Un Rêve

Ivan Sergeyevich Turgenev


Chapitre 1

 

JE vivais alors avec ma mère dans une petite ville maritime, et venais d'avoir dix-sept ans. Ma mère n'en avait pas trente-cinq — elle s'était mariée très jeune. Mon père était mort, comme j'entrais dans ma septième année, mais je me souvenais fort bien de lui.

Maman était une blonde, de faible taille, avec un visage agréable, mais toujours triste, une voix lasse et sourde, des gestes timides. Autrefois, elle avait été célèbre par sa beauté, et depuis n'avait rien perdu de son charme, en dépit des atteintes du temps. Jamais je n'ai vu des yeux plus profonds, plus doux et plus mélancoliques que les siens, de cheveux plus fins et vaporeux, de mains plus gracieuses. Je l'adorais et elle m'aimait…

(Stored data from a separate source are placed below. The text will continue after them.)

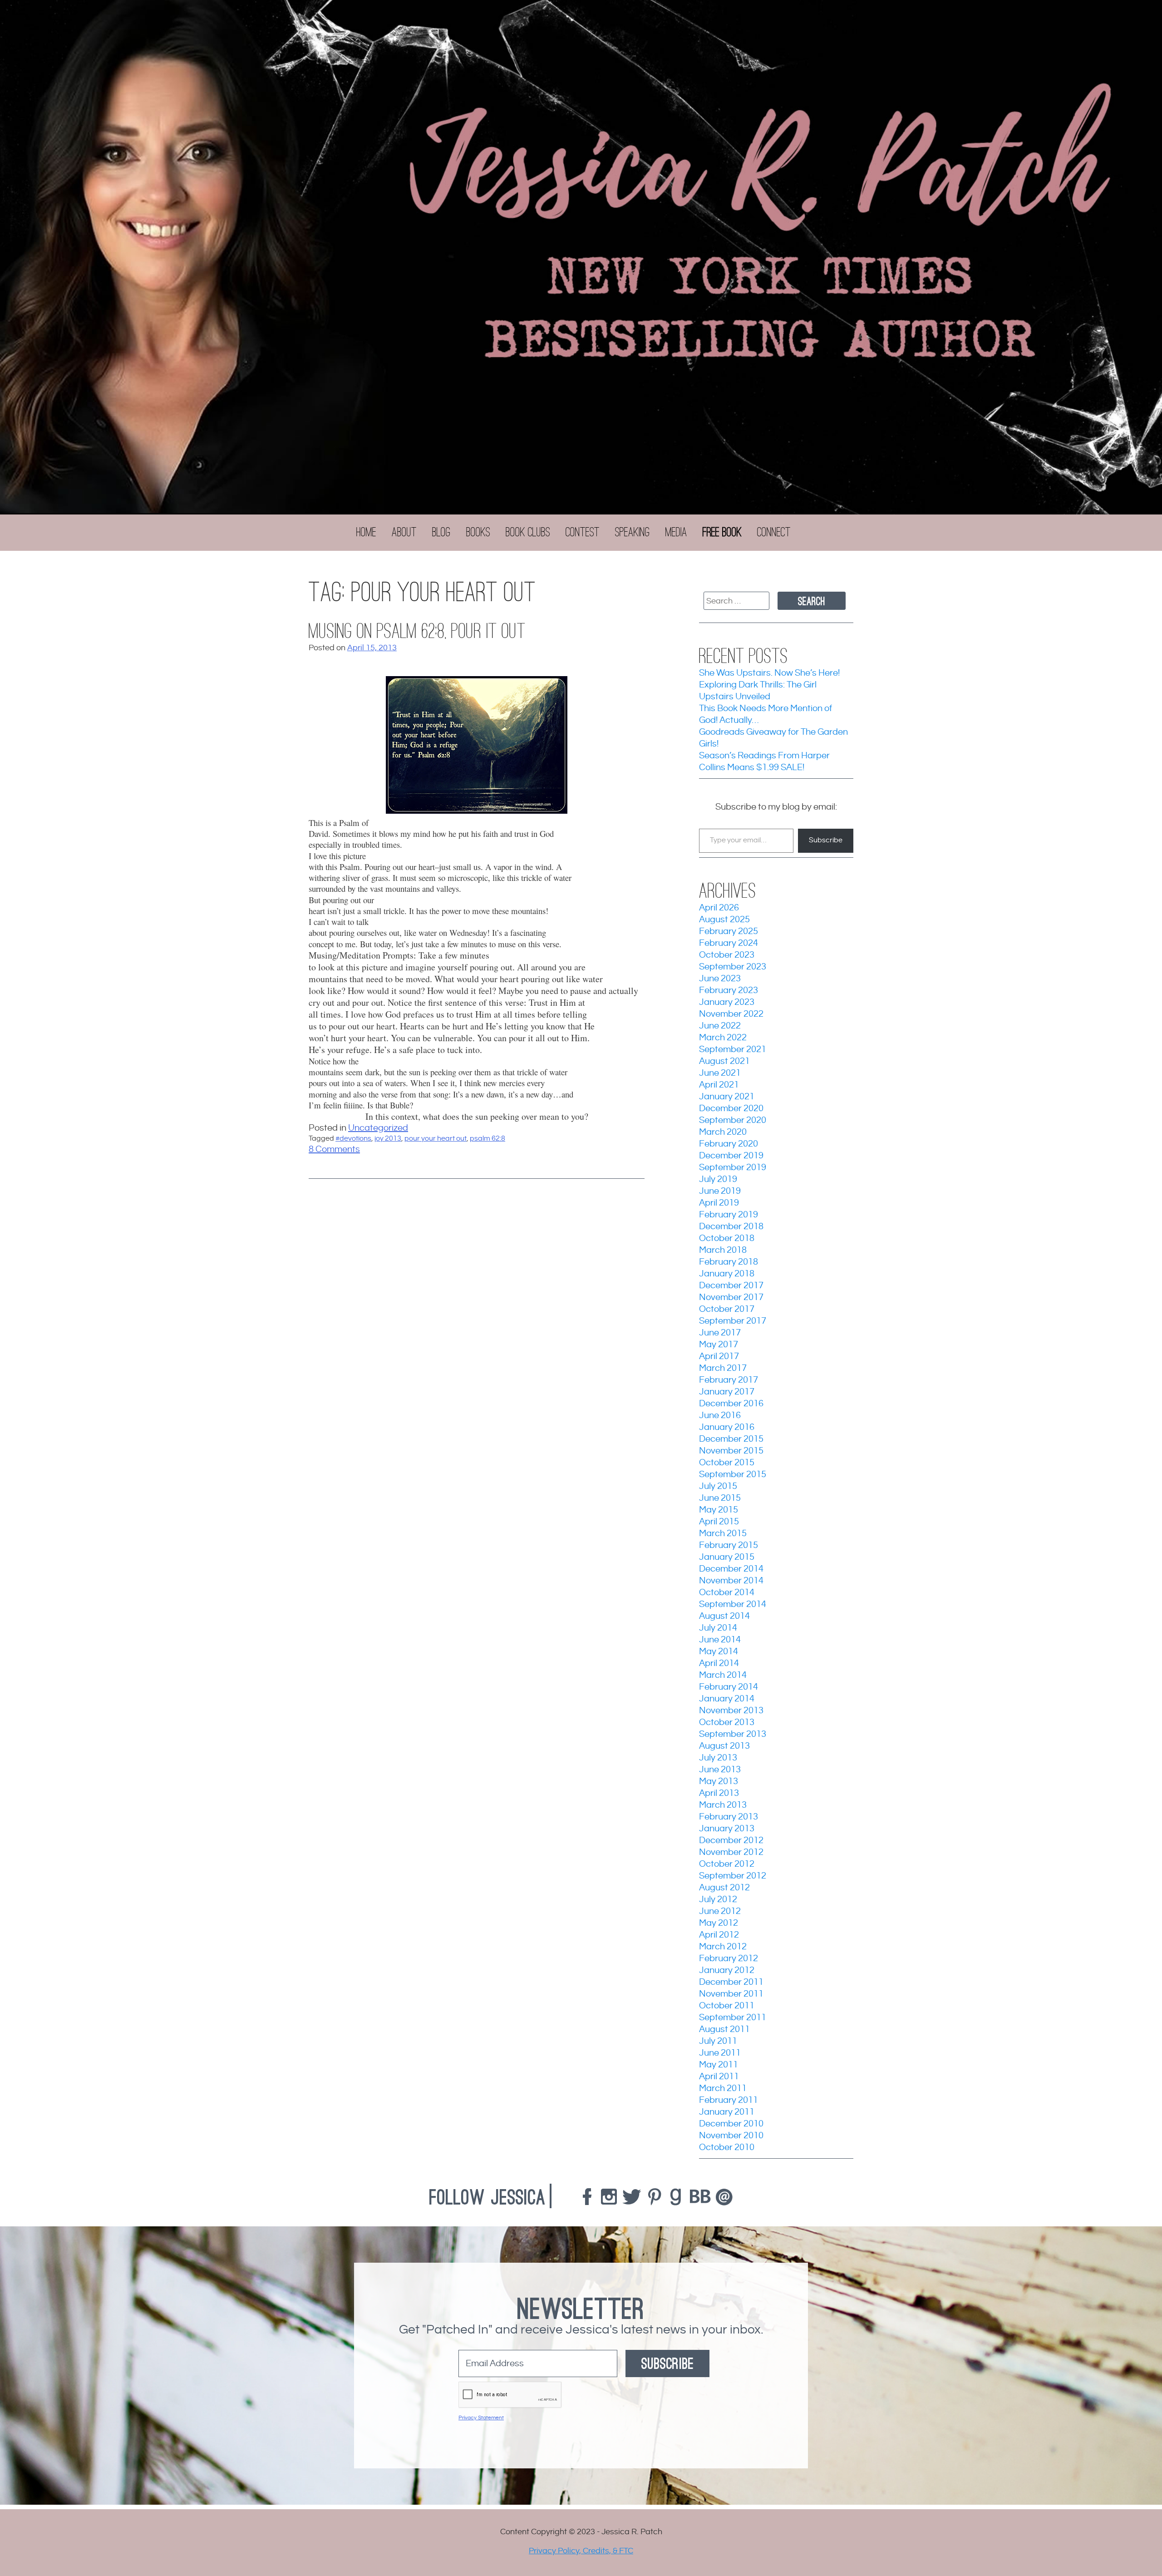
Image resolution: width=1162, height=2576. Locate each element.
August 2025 (724, 920)
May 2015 (718, 1510)
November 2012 (731, 1852)
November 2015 (731, 1451)
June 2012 (720, 1911)
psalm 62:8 (487, 1138)
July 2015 (718, 1486)
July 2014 (718, 1628)
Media (676, 532)
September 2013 (732, 1734)
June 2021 (720, 1073)
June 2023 (720, 979)
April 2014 (719, 1663)
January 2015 (726, 1557)
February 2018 (728, 1262)
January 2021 (726, 1097)
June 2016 (720, 1415)
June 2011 (720, 2053)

Pourtant, notre existence n'était pas des plus joyeuses ; un mal secret, immérité et incurable, semblait ronger ma mère. Et ce n'était pas la douleur d'avoir perdu mon père, qu'elle avait aimé passionnément et dont elle gardait pieusement le souvenir au fond de son cœur… Non, c'était tout autre chose, une sorte de détresse inexplicable que je pressentais confusément, mais sûrement, dès que je regardais ses yeux tendres et immobiles, ses lèvres belles et closes, marquées d'un pli amer.

Maman m'aimait, ai-je dit ; malgré cela, il arrivait qu'elle me repoussât comme si ma présence lui était devenue subitement insupportable. Je lui inspirais une véritable répulsion ; elle s'en repentait ensuite, me serrait sur son cœur, en pleurant, et me suppliait de lui pardonner. J'attribuais ces sortes d'accès à sa santé fragile, à sa douleur… N'étaient-ils pas dus plutôt à son propre caractère, à ces impulsions mauvaises, voire criminelles, qui se faisaient jour en moi, quoique rarement ?… Je ne le crois pas, car les deux phénomènes ne coïncidaient jamais.

Ma mère s'habillait toujours en noir, comme si elle continuait de porter le deuil, mais nous vivions sur un assez large pied. Nos amis étaient peu nombreux.

Chapitre 2

 

J'ÉTAIS l'unique souci de maman, et nos deux existences faisaient corps, pour ainsi dire. Ces relations entre parents et enfants ne sont pas toujours recommandables… il arrive même qu'elles soient néfastes. Ajoutez à cela que j'étais fils unique… et la plupart des enfants qui se trouvent dans mon cas ne reçoivent pas une éducation normale. En les élevant, les parents songent trop à eux-mêmes… Cela n'est pas bon. Je n'étais ni gâté, ni aigri (deux défauts qui guettent tous les enfants uniques), mais mon système nerveux avait été ébranlé prématurément. D'ailleurs, en général, ma santé laissait fort à désirer : j'avais hérité cela de ma mère, à qui je ressemblais beaucoup, à tous les points de vue.

Je fuyais la société des garçons de mon âge, le commerce des hommes et même ma propre mère. Mes plaisirs préférés étaient la lecture, les promenades solitaires et la rêverie, surtout la rêverie ! Ne me demandez pas à quoi je rêvais, car je ne saurais vous le dire. Quelquefois, il me semblait que je me trouvais devant une porte à moitié close, derrière laquelle il se cachait des mystères insondables… J'étais là, inquiet, frissonnant, me demandant ce qu'il y avait de l'autre côté… je n'osais point franchir le seuil… J'attendais… J'attendais encore et toujours, ou bien… je m'endormais.

Si j'avais eu la moindre inclination poétique, je me serais certainement mis à écrire des vers ; si j'avais été dévot, je me serais fait moine… Je n'étais ni l'un ni l'autre, c'est pourquoi je continuais de rêver — et d'attendre.